Exercise objective ▸
Reproduce verbatim the rows starting at the line that contains "700x500 pixels." and ending at the line that contains "point(189,29)", with both of those lines included.

Entries provided ▸
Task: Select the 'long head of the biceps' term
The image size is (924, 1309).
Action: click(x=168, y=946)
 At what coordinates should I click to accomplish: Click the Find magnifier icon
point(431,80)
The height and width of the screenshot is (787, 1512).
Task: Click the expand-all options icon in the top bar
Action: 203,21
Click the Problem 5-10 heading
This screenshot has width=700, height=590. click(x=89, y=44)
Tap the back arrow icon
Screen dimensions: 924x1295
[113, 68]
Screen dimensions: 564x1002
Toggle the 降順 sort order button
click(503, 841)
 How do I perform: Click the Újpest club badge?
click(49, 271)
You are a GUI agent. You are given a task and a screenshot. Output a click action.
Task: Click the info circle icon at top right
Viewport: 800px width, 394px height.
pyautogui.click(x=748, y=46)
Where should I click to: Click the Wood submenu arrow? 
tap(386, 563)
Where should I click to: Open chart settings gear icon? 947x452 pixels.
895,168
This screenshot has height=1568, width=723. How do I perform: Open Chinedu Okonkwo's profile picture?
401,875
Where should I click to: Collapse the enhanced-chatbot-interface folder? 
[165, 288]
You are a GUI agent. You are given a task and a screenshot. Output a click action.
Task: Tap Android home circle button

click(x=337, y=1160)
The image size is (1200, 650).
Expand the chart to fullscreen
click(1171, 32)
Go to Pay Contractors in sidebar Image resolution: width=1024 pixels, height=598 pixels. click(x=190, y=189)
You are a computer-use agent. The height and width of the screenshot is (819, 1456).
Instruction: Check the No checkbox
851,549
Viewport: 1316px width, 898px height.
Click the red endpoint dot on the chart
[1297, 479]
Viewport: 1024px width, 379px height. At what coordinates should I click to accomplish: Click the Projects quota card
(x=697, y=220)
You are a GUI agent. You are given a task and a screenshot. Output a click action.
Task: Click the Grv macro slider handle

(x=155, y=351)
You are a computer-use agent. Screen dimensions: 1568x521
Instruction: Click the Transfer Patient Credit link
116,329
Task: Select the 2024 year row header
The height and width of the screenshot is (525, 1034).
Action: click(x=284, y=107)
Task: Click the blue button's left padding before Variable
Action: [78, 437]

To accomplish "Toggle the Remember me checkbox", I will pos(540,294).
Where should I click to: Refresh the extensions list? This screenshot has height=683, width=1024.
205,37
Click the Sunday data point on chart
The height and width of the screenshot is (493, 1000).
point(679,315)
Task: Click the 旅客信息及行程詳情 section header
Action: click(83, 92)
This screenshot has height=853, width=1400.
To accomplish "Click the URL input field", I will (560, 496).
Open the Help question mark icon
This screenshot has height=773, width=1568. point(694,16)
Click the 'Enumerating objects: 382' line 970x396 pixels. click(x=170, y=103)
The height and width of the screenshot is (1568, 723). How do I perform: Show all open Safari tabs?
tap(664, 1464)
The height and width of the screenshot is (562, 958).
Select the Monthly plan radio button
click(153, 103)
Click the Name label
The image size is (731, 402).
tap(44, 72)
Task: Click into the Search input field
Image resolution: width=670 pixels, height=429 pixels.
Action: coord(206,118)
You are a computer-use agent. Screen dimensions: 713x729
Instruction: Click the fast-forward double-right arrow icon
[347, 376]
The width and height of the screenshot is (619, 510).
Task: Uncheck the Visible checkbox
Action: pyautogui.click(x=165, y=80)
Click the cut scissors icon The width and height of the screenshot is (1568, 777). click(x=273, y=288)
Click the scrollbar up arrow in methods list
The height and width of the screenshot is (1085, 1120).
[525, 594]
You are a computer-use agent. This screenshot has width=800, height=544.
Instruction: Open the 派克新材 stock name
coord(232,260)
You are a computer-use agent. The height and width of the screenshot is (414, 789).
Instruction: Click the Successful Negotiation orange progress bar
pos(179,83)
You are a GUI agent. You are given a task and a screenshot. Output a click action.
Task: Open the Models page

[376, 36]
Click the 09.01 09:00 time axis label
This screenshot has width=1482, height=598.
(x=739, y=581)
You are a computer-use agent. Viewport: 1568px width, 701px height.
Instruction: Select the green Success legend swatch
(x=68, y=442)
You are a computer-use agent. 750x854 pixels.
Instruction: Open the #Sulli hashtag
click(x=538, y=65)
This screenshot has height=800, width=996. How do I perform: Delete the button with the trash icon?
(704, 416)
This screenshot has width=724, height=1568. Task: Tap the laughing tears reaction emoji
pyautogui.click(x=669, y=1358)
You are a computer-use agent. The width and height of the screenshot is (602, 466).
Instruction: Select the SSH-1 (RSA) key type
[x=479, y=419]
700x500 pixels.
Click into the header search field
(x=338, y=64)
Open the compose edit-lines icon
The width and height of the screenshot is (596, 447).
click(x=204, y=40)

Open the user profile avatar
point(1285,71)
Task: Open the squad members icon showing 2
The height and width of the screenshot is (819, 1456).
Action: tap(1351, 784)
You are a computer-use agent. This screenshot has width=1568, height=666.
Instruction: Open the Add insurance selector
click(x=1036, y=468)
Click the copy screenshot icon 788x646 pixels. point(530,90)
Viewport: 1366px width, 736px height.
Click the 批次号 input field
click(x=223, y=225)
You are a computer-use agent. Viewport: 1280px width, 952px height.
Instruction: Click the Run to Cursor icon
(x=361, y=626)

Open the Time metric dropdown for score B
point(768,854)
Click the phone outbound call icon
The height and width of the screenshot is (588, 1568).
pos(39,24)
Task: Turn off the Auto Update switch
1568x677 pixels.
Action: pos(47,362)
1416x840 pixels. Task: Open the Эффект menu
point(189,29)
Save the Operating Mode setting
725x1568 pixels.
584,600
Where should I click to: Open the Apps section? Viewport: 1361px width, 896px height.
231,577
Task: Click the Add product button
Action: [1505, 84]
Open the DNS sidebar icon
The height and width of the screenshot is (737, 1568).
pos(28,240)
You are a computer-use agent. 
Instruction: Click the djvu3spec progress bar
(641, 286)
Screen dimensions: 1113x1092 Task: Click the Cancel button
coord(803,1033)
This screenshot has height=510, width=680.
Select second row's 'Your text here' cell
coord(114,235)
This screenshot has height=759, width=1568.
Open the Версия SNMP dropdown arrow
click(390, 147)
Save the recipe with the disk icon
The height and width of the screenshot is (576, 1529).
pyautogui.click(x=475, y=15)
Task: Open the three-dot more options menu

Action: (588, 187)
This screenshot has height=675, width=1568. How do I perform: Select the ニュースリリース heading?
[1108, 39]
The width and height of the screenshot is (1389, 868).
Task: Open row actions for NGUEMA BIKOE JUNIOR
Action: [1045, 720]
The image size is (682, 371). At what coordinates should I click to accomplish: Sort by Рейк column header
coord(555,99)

Solution below ▸
700x500 pixels.
Click into the header search field
(x=338, y=64)
Open the compose edit-lines icon
The width and height of the screenshot is (596, 447).
click(x=204, y=40)

Open the user profile avatar
point(1285,71)
Task: Open the squad members icon showing 2
The height and width of the screenshot is (819, 1456).
Action: tap(1351, 784)
You are a computer-use agent. This screenshot has width=1568, height=666.
Instruction: Open the Add insurance selector
click(x=1036, y=468)
Click the copy screenshot icon 788x646 pixels. point(530,90)
Viewport: 1366px width, 736px height.
Click the 批次号 input field
click(x=223, y=225)
You are a computer-use agent. Viewport: 1280px width, 952px height.
Instruction: Click the Run to Cursor icon
(x=361, y=626)

Open the Time metric dropdown for score B
point(768,854)
Click the phone outbound call icon
The height and width of the screenshot is (588, 1568).
pos(39,24)
Task: Turn off the Auto Update switch
1568x677 pixels.
Action: pos(47,362)
1416x840 pixels. Task: Open the Эффект menu
point(189,29)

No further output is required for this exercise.